= Maz Totterdell =

English singer-songwriter

Marianne Elizabeth "Maz" Totterdell (born 1996) is an English singer-songwriter from Crediton, Devon, England, currently performing under the name Maz McNamara. Her music under her previous stage name, Maz Totterdell, was characterised by indie, folk-pop and poetic lyrics, and has been likened to Lisa Mitchell, Tracy Chapman, and Feist. Totterdell recorded a live BBC Introducing session in 2011. Maz Totterdell was previously signed to indie label, Series 8 Records based in Essex, and her debut single, "Counting My Fingers" was released in January 2012. Her debut album Sweep was released in early 2012.

==Early years==
She was born in Exeter, Devon. Both of her parents are musicians. Her mother ran monthly open mic nights at The Lamb Inn, Sandford, and Totterdell started performing at these from the age of nine. When she was 10 years old, she reached the final of the UK Unsigned talent competition, which took place at the Hackney Empire, London in July 2007.

Totterdell's mother co-founded a recording studio in Exeter in 2008 and Totterdell spent time there playing and writing songs with other musicians from the age of 11. Between 2009 and 2011, Totterdell wrote around 40 songs. She is self-taught on guitar, ukulele and flute.

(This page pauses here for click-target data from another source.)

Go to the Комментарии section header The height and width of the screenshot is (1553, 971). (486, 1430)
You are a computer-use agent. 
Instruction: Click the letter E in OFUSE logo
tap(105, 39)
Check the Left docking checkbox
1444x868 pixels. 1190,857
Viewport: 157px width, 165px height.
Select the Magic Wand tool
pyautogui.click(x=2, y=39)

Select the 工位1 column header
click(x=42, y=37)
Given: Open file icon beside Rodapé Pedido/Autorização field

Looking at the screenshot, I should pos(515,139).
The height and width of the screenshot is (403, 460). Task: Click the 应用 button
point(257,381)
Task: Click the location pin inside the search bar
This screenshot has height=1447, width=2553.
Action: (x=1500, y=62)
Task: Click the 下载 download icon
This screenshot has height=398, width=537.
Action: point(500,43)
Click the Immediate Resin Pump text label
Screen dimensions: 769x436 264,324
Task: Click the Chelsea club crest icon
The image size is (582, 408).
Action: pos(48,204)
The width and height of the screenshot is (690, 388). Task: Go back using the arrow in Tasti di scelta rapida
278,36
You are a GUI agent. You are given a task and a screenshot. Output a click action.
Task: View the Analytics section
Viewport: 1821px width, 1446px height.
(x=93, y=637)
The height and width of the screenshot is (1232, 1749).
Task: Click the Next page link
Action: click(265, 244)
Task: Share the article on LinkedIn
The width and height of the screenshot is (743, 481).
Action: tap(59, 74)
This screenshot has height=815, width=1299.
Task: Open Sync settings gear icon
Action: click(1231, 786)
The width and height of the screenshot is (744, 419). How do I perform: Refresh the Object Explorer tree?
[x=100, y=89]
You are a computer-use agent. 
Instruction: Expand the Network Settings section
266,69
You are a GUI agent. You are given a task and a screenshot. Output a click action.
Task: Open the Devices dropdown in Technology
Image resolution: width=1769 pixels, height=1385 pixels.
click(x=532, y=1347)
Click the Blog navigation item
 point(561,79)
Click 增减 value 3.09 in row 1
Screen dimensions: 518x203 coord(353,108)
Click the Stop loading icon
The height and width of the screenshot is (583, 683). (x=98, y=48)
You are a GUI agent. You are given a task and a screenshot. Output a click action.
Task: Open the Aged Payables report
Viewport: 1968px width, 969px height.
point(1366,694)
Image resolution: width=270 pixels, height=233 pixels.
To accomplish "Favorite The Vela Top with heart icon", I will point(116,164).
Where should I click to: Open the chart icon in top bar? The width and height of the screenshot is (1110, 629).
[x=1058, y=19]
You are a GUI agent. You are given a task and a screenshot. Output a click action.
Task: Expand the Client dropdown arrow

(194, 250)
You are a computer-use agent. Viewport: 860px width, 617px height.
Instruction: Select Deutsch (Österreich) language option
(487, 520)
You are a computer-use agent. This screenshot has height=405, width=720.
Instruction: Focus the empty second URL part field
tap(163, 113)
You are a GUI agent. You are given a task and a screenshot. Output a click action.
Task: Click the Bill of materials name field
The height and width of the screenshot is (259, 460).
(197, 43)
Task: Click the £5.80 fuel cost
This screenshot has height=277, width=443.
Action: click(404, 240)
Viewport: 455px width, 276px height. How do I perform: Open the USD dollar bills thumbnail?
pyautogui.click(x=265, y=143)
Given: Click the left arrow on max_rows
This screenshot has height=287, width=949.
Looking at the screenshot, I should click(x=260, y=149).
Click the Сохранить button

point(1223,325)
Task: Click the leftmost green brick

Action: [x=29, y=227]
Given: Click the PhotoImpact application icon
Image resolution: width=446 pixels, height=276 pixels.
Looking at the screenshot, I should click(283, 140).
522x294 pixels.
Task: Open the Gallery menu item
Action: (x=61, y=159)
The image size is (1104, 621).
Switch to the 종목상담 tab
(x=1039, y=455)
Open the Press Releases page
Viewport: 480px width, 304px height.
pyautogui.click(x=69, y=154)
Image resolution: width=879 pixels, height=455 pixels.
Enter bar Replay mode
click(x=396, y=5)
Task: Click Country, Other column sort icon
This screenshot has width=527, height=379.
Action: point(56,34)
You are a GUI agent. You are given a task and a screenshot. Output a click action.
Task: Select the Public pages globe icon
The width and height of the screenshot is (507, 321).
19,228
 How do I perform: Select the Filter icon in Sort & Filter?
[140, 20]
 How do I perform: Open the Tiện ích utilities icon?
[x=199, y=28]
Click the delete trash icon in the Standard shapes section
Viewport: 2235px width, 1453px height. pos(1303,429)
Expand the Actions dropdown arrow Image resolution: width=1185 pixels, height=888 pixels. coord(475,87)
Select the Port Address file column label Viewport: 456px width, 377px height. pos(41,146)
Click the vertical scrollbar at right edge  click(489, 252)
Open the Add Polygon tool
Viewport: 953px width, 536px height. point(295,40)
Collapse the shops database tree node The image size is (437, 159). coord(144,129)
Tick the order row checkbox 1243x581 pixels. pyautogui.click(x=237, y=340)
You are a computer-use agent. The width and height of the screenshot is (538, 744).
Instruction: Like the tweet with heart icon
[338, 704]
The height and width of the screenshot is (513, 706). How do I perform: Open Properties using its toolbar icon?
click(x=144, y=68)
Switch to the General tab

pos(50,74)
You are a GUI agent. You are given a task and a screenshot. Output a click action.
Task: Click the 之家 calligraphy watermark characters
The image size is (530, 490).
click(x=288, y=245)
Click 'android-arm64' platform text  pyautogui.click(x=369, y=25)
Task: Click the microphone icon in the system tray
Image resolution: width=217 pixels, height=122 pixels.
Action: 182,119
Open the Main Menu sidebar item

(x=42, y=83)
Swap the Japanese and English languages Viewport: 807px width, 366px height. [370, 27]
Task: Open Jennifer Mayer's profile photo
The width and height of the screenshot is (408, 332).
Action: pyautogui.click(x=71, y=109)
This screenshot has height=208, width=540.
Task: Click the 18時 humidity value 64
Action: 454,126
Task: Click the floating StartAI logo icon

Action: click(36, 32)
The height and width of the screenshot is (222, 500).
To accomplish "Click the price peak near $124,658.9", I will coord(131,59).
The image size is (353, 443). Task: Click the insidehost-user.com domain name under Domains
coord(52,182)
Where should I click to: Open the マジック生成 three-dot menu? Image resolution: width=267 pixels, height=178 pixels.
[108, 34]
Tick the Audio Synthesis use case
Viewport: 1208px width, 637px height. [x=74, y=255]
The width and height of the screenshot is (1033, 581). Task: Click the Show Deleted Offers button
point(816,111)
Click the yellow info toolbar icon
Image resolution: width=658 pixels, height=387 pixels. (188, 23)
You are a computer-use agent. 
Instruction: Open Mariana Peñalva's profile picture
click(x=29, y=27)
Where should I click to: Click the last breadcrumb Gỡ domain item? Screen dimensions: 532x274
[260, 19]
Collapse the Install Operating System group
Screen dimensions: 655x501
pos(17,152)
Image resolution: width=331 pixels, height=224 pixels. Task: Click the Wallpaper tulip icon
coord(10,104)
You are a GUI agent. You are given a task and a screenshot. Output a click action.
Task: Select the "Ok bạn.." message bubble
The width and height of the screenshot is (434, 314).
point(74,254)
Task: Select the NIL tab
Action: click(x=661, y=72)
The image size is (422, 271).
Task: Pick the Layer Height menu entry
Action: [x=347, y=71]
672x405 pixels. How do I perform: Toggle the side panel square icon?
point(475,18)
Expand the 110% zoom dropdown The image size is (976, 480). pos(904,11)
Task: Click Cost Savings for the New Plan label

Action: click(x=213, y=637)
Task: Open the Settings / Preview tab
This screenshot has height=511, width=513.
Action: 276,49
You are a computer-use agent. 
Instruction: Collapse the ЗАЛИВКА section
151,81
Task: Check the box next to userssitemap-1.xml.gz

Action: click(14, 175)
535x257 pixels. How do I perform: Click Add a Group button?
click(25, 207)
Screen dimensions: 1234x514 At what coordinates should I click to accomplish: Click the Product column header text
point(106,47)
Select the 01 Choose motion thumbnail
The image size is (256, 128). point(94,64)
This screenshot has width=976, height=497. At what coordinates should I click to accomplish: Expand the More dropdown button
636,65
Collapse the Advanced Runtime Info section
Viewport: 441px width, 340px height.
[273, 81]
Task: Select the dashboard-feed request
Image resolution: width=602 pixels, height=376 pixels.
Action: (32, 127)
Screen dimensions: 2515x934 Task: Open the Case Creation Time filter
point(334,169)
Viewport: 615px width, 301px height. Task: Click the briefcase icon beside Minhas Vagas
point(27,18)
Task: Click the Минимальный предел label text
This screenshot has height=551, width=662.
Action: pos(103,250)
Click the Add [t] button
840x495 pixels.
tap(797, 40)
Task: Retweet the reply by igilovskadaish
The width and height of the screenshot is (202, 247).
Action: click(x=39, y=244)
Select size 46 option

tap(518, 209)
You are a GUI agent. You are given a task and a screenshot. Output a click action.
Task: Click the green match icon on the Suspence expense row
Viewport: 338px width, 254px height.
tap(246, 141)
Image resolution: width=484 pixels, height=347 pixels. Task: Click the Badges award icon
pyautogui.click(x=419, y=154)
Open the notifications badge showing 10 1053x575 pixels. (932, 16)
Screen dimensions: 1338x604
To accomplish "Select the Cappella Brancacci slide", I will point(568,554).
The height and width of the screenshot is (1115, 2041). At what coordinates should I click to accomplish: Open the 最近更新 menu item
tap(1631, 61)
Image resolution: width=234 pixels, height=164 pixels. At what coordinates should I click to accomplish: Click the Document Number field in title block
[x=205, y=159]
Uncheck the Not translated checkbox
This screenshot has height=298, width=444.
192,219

In 2011, Totterdell's song, "Never Say Never" was included on Postcards From Within, a compilation CD produced by Crediton Rural Arts & Music Project (CRAMP), featuring singer-songwriters from the South West region.

==Releases==
Totterdell recorded her debut album in June 2011 in a shed studio situated in Upottery, Devon. The album was engineered by Mark Tucker, who has previously worked with Fairport Convention, Thea Gilmore and Jethro Tull. After hearing "Smile On Sunshine" – one of the tracks recorded for the album – Steve Lamacq played it on his BBC Radio 2 show. Lamacq then invited Totterdell up to Maida Vale Studios on 8 August 2011 to record a live BBC Introducing session for him. The session included the songs: "Little Puzzle", "Counting My Fingers", "Kaleidoscope", and an acoustic cover of Amy Winehouse's "Back To Black". Since then, Totterdell had radio play on BBC Radio 1, 2 and 6, as well as many other local stations including in Brazil, following "Smile on Sunshine" being featured on a Brazilian television advertisement. She later went to perform in Brazil in January 2017.

Since then, Totterdell has been a member of two bands including a five-piece gypsy-ska band named Carnivala!, and a Balkan-inspired hip hop duo, Trotfox. Her solo release, "Flowers in the Stream" was independently released for sale on Bandcamp in January 2017. Subsequent releases have appeared under the artist name, Maz McNamara.